Want What You’ve Got! (wall)

20130311-222142.jpgWhen my first-born left home to attend my alma mater – three states and one thousand miles away – a hush fell over our home.

Our daughter is a force of nature, so of course the absence of her energy and activity (plus a steady stream of like-minded friends) left the rest of us sort of reeling in the wake of her exodus. There were days in those first months when I would have welcomed a whisper or a word from the walls inside her room – anything to ease the disconnect of being the one left behind.

On one such day, as I was passing in front of the wall between my children’s bedrooms, the dusty frames displayed there caught my eye. Years before, when our daughter was in middle school and our son a little tyke, we decided to use this wall to display school certificates and awards. Being blessed with children who have given us no shortage of frame-able material, the wall quickly filled and we never were successful at keeping it current.

I wondered how this display made my son feel – the remaining occupant in our partially-empty nest. I thought about all of those articles I had read on how to handle the transition when a child moves away (don’t make their room into a guest room or office – at least not until sophomore year). The ridiculous thought – what if these walls could talk? – prompted me to begin removing frames from this neglected gallery… and a great idea was hatched.

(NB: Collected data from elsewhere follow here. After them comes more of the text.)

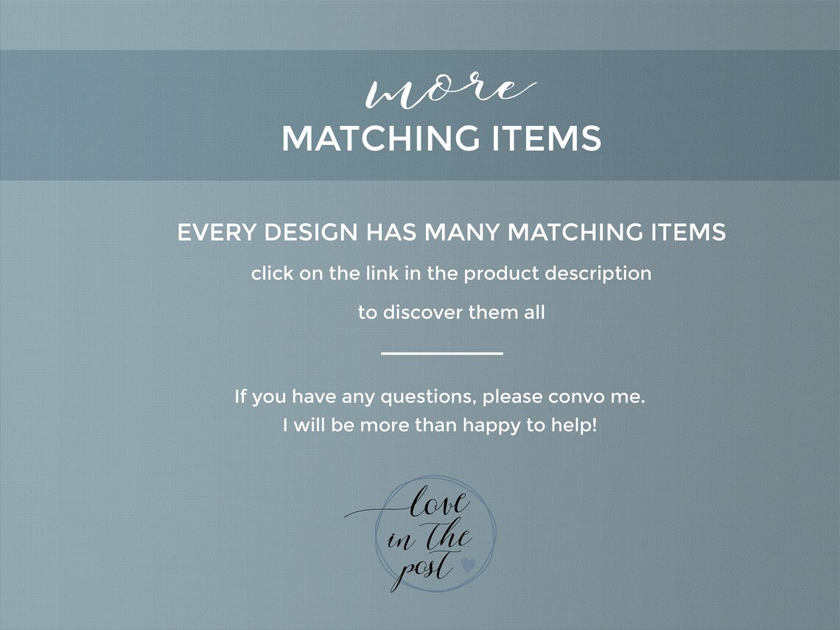Image resolution: width=840 pixels, height=630 pixels.
Task: Click 'I will be more than happy to help!'
Action: [x=440, y=425]
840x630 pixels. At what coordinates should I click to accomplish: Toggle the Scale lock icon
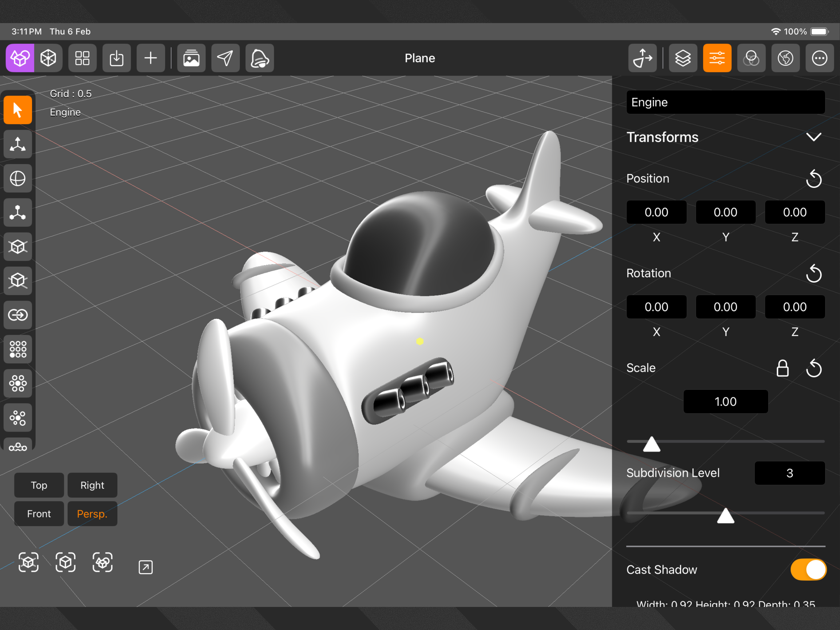tap(782, 368)
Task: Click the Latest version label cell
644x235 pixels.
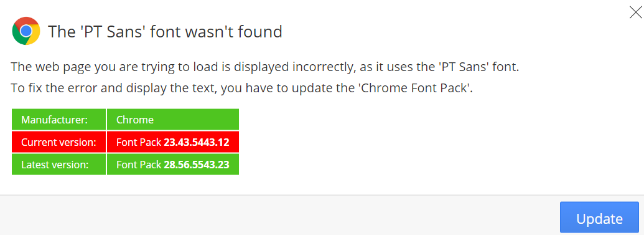Action: tap(58, 165)
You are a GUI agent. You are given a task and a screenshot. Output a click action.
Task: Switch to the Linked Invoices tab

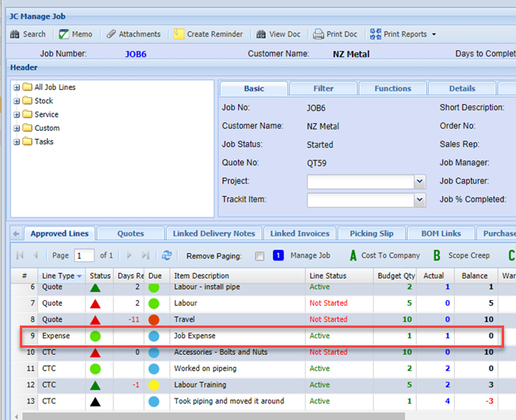(x=299, y=233)
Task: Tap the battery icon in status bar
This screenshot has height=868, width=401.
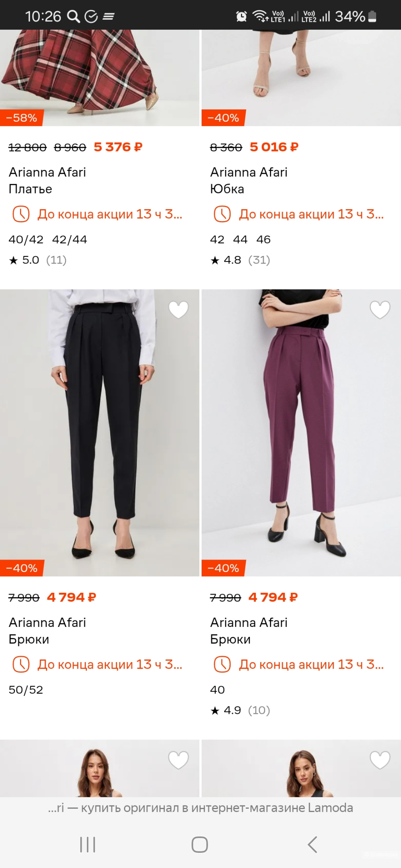Action: 372,16
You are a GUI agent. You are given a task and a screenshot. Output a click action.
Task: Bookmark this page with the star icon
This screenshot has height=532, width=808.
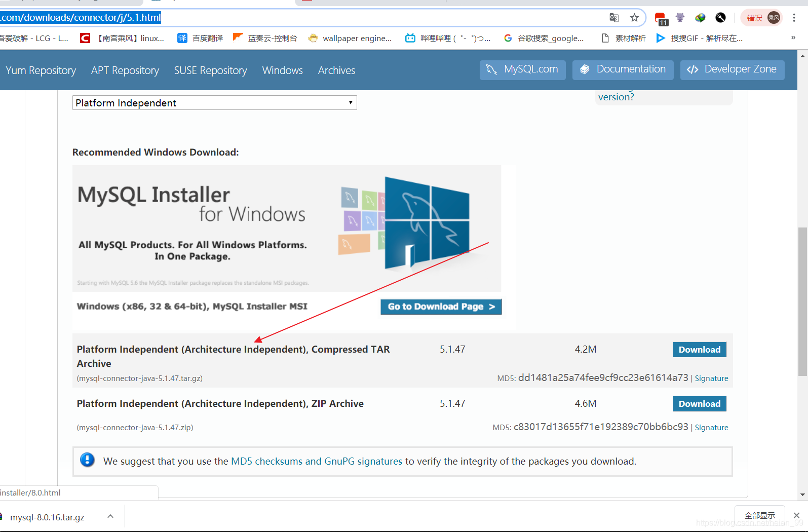634,18
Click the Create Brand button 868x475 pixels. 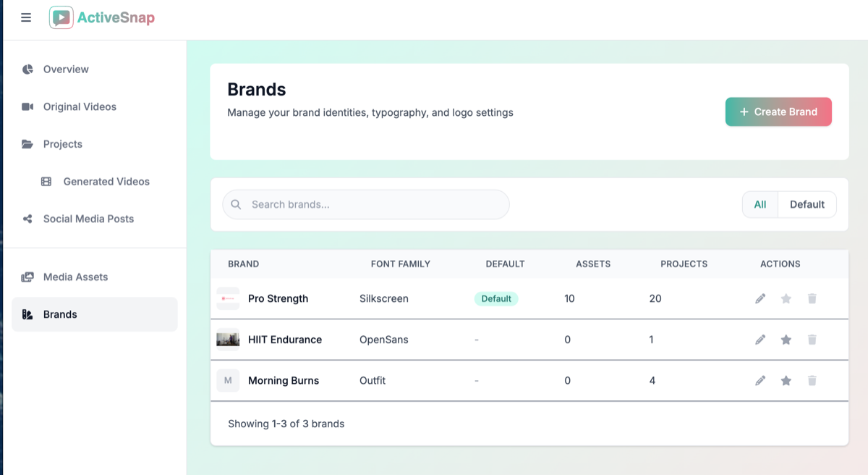tap(778, 112)
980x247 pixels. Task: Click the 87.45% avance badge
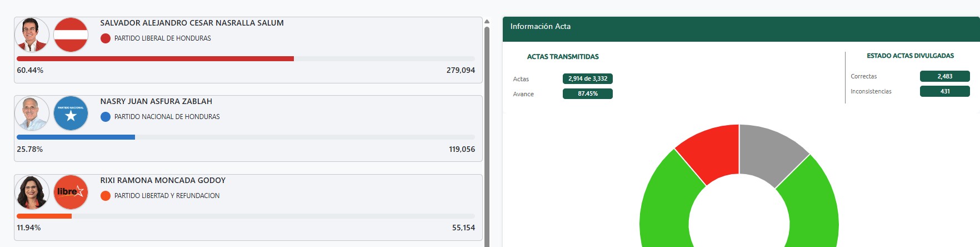point(587,94)
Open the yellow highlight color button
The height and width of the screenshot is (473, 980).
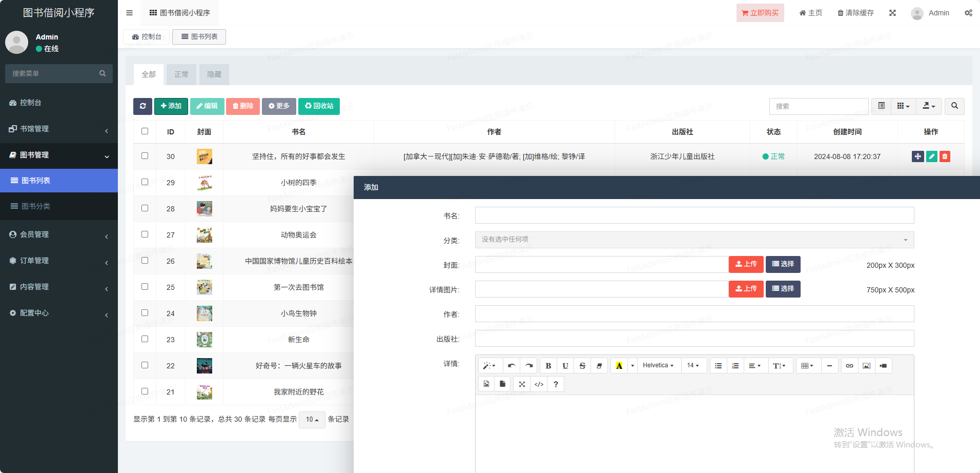click(x=619, y=366)
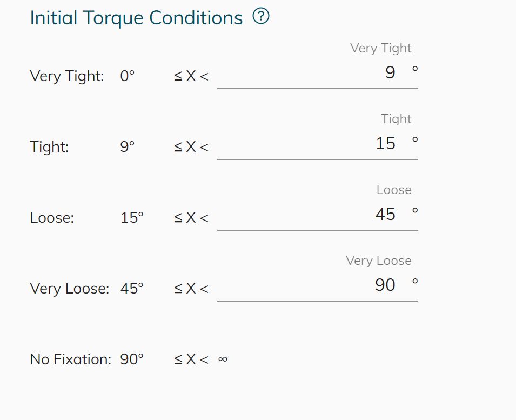516x420 pixels.
Task: Click the "Very Tight:" row label
Action: point(67,76)
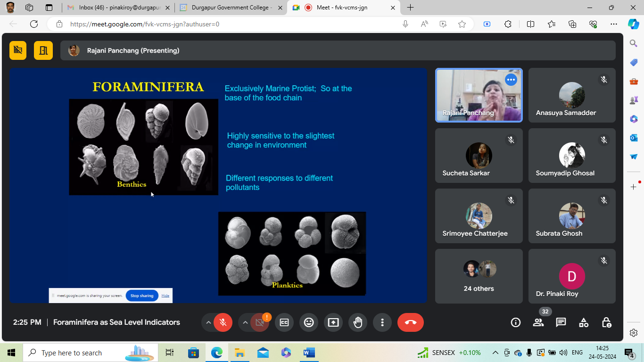
Task: Open the 24 others participant tile
Action: pyautogui.click(x=479, y=276)
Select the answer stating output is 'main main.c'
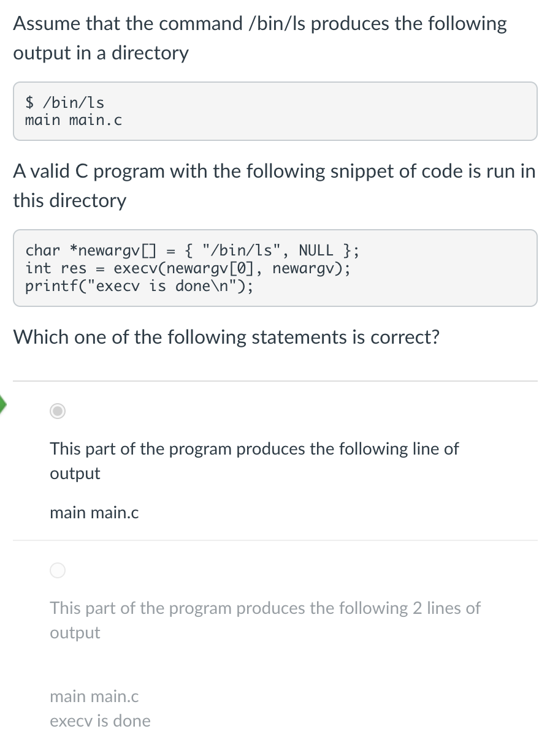This screenshot has height=756, width=558. point(254,461)
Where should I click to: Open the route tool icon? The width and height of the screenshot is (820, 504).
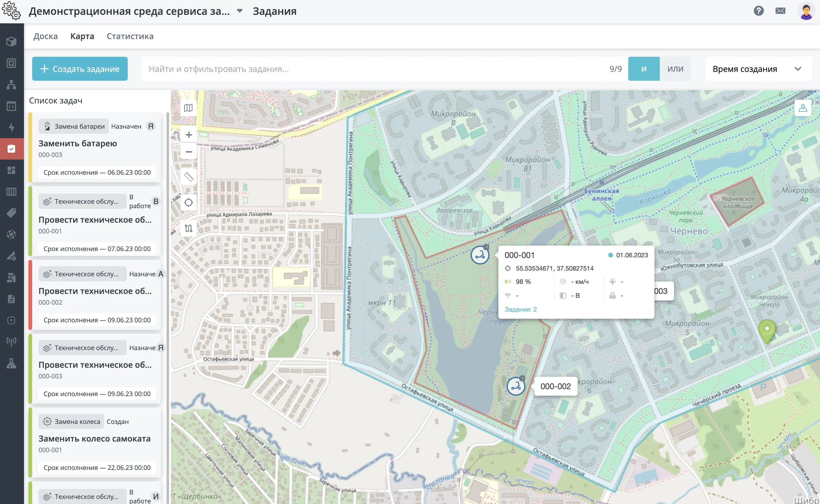(x=189, y=228)
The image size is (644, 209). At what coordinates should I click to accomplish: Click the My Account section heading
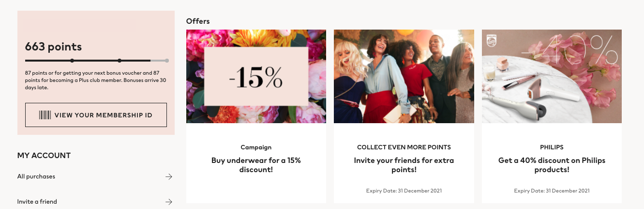[x=44, y=156]

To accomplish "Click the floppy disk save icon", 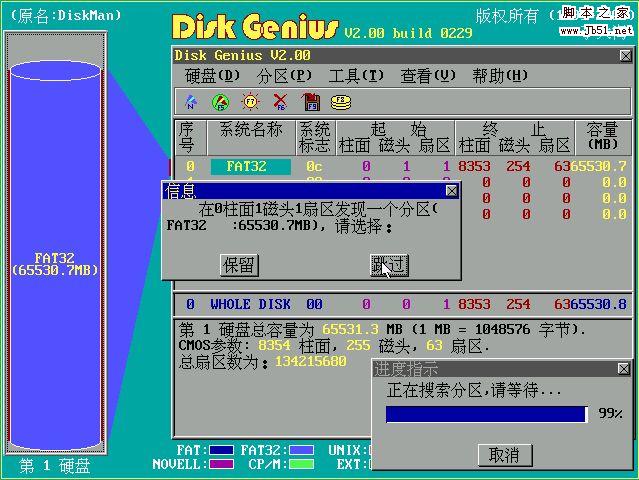I will (311, 102).
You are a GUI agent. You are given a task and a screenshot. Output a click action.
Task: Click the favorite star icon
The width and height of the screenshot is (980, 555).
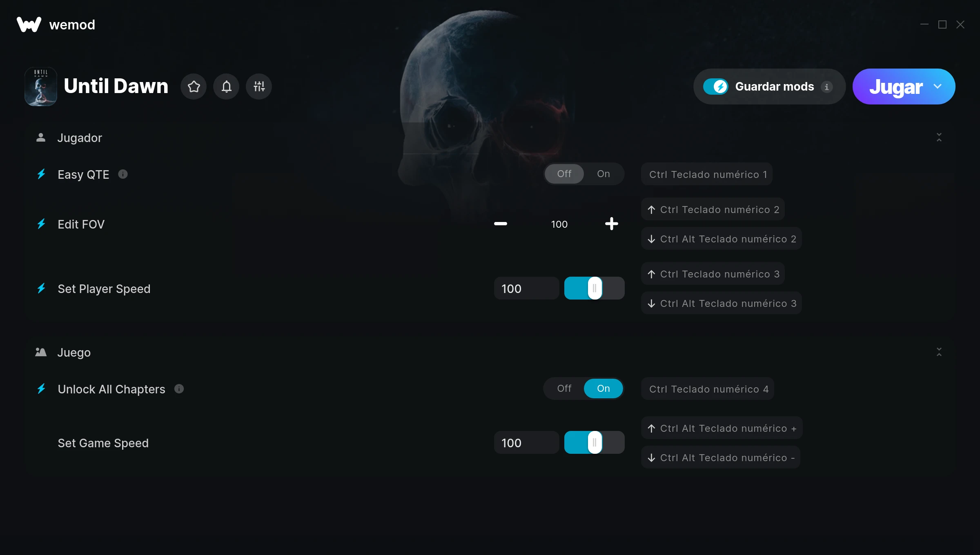(x=194, y=87)
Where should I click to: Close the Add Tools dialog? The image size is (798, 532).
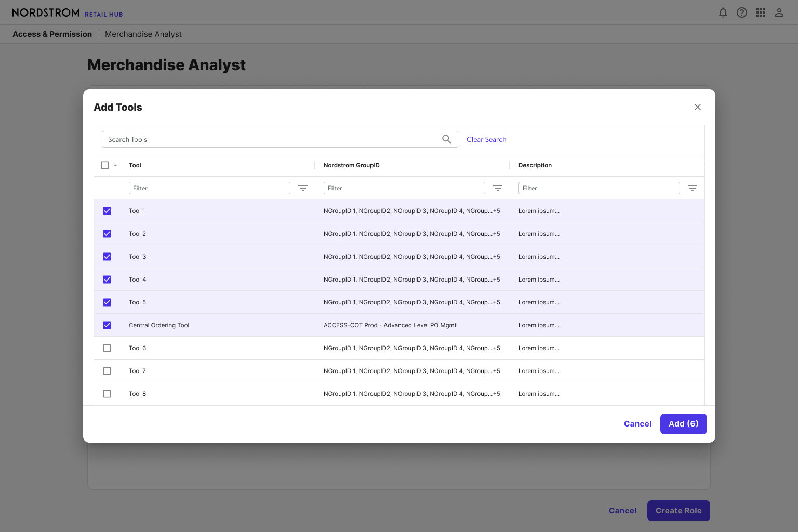coord(698,107)
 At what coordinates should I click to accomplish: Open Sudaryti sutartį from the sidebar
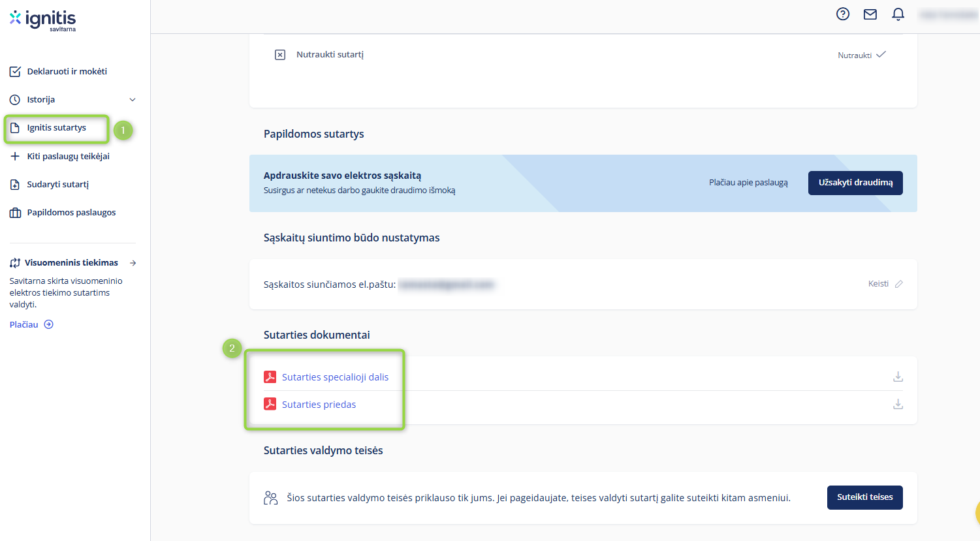pyautogui.click(x=57, y=185)
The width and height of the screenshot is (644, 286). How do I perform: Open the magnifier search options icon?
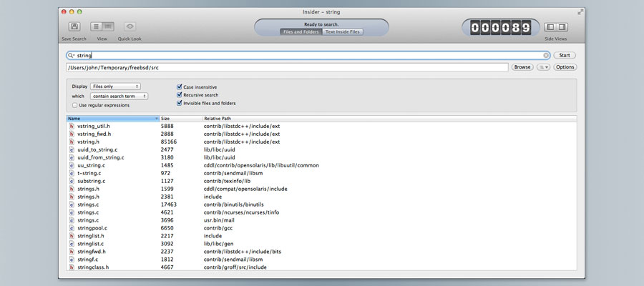click(71, 55)
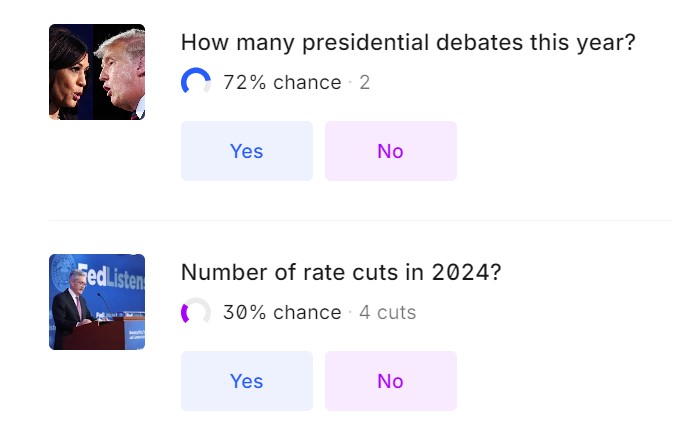This screenshot has height=442, width=673.
Task: Click the "72% chance" text
Action: coord(282,82)
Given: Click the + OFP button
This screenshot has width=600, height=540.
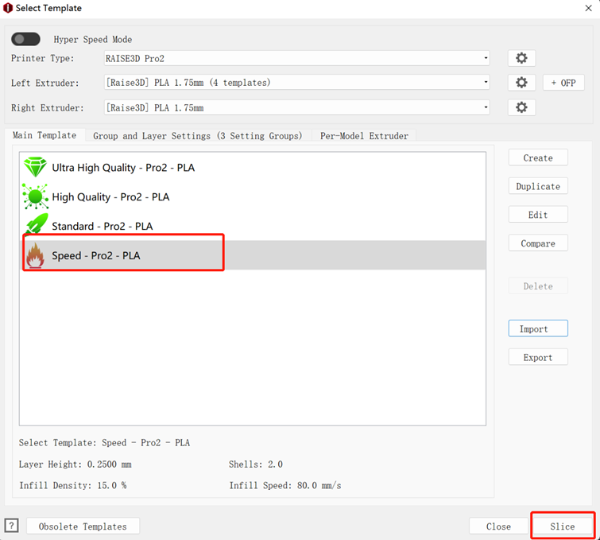Looking at the screenshot, I should pos(564,83).
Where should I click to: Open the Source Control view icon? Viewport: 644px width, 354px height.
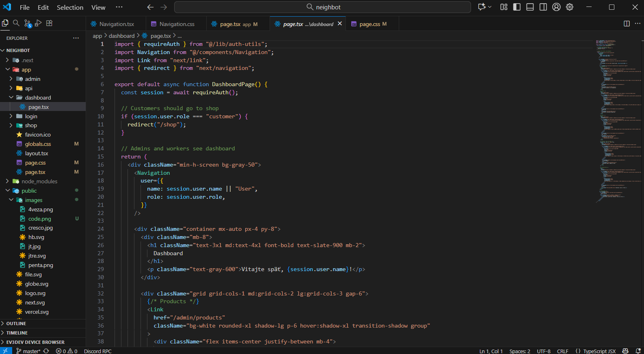pos(27,24)
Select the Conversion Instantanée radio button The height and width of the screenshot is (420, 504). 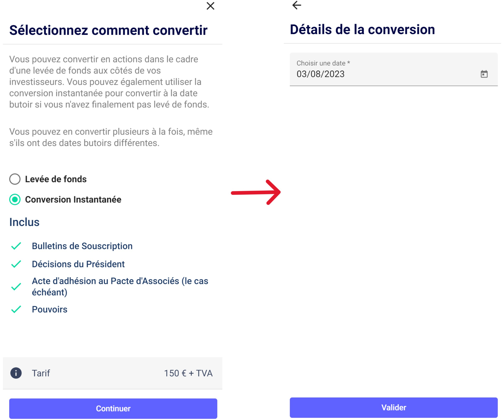15,200
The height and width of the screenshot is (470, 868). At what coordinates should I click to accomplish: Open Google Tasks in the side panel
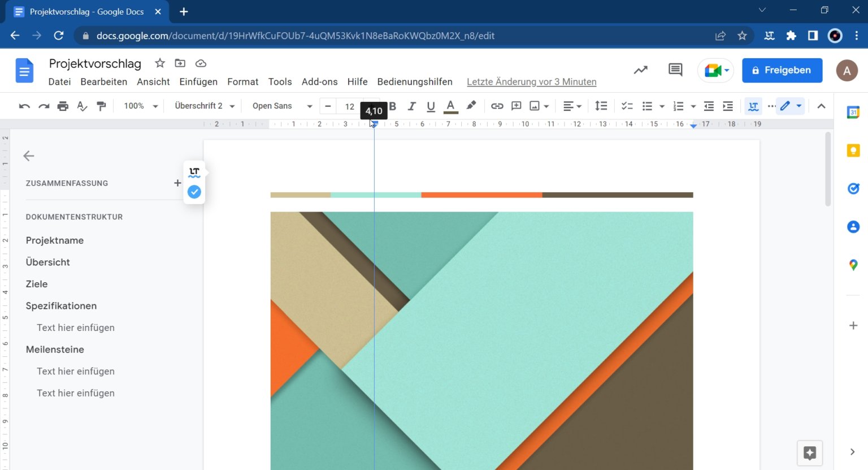(853, 188)
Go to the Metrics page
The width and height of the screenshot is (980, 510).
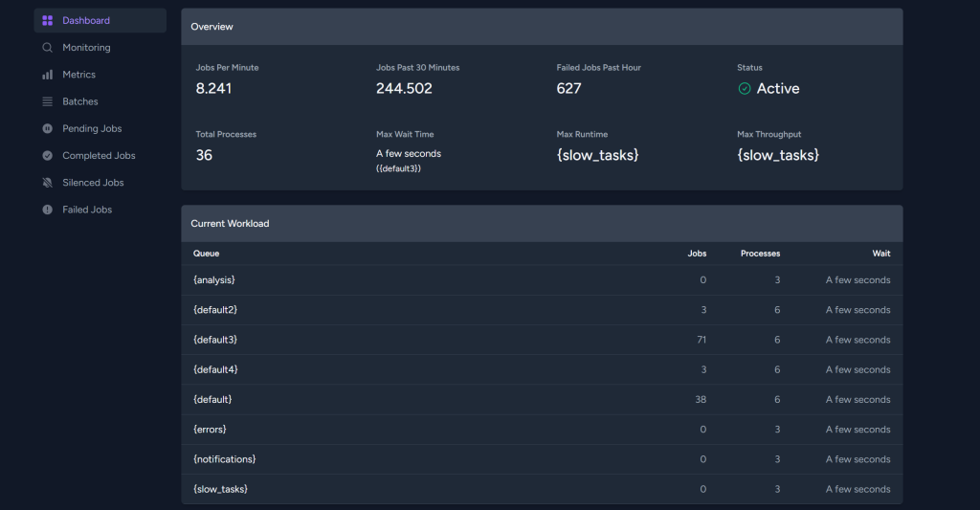click(79, 75)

As it often goes with great ideas, however, birthing them is a whole lot easier (and more fun) than actually parenting them to completion. When I decided to make this wall into a whiteboard – so that it could speak – we were in the WalMart paint department while the fumes of new vision were still fresh, with plans for sanding and painting the wall in the hall over the fall break.

That was 17 months ago.

One might argue that my lack of follow-through in this project was fueled by a desire for things to remain the same… the family together under one roof. The comforting buzz of music and noise from upstairs. It is hard to Want What You’ve Got when those you love aren’t where they used to be (even if where they are is where they need to be).

Some of us are in that place where the life-transition grace period has expired and it is simply time to move on.

Some of us have great ideas and wonderful plans that were placed on the back burner far too long ago (can you smell the scorch?).

Some of us need only Want What We’ve Got in order to turn that corner or to light a fire under that pile of old frames, removed from that paint-thirsty wall, so that who we are becoming can emerge and find land-legs.

This past weekend I rallied the troops and we now have a shiny white wall where the past used to be. Who knows what this wall will say now that it’s marker-ready? There are notes to be written, reminders to be shared, math problems to be worked out, art to be created, poems to be dreamed, scriptures to be wrestled with, prayers to be prayed…

Life to be lived.

Some of us need to… Shhh! Can you hear that? I think your walls have something to say!

Daily Questions: What unfinished projects are parked in your queue? Some of them have likely out-waited their usefulness, yes, but which ones are still relevant? Want What You’ve Got when it comes to unfinished business this week! Schedule them or dump them – stop carrying that weight around! What life-transitions are overdue for you? Where are you digging in your heels, waiting for tomorrow to turn this corner or make that change? What dingy walls in your house and memory need a fresh coat of paint?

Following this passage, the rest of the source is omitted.